» Work to be completed
Please write out exactly the lines that begin at the line containing "Enable publishing to" and run to the end of the records.

» Input data
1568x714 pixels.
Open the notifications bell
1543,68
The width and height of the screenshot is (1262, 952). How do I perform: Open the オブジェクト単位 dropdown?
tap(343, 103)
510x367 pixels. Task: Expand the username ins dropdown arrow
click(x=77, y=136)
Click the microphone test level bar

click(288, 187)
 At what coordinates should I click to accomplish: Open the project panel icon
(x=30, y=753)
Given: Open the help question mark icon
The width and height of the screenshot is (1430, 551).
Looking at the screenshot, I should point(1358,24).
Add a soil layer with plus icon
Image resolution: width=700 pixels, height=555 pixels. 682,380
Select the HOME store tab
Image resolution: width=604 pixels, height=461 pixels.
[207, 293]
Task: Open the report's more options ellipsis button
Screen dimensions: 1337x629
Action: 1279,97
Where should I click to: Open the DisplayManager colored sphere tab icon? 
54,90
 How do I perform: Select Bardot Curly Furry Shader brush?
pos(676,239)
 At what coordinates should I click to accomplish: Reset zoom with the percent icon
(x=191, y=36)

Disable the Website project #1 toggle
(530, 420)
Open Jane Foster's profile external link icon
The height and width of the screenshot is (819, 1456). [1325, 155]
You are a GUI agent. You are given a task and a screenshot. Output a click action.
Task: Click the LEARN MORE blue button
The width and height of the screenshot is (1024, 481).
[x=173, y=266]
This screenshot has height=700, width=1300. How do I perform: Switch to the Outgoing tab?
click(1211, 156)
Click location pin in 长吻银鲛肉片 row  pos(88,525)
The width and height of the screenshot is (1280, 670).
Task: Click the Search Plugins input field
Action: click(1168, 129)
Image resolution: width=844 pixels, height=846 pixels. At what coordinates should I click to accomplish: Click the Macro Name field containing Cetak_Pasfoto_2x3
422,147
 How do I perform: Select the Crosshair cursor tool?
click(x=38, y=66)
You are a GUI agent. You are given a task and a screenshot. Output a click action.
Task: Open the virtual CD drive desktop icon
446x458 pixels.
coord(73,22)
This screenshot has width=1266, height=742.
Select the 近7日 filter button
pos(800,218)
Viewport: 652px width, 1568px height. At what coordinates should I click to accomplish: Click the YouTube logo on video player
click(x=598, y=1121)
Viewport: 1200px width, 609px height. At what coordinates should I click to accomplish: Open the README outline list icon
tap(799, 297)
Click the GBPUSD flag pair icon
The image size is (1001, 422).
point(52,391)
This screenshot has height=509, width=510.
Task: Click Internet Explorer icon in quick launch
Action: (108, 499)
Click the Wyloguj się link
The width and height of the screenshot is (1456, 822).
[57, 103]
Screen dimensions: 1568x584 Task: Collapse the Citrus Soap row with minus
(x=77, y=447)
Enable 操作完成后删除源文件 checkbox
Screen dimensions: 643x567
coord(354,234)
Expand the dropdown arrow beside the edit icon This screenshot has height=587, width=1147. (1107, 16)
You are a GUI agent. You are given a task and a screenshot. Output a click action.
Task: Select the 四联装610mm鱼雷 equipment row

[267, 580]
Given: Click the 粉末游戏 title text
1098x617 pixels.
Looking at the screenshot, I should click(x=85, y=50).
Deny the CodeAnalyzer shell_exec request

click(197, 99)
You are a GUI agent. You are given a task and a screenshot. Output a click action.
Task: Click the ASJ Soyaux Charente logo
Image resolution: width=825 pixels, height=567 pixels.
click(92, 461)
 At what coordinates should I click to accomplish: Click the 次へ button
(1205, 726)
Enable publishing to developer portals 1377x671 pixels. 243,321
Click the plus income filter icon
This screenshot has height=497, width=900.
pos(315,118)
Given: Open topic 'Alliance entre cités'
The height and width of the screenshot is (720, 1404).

» Written answer
Enable publishing to developer portals 1377x671 pixels. 243,321
Click the plus income filter icon
This screenshot has height=497, width=900.
pos(315,118)
Given: Open topic 'Alliance entre cités'
The height and width of the screenshot is (720, 1404).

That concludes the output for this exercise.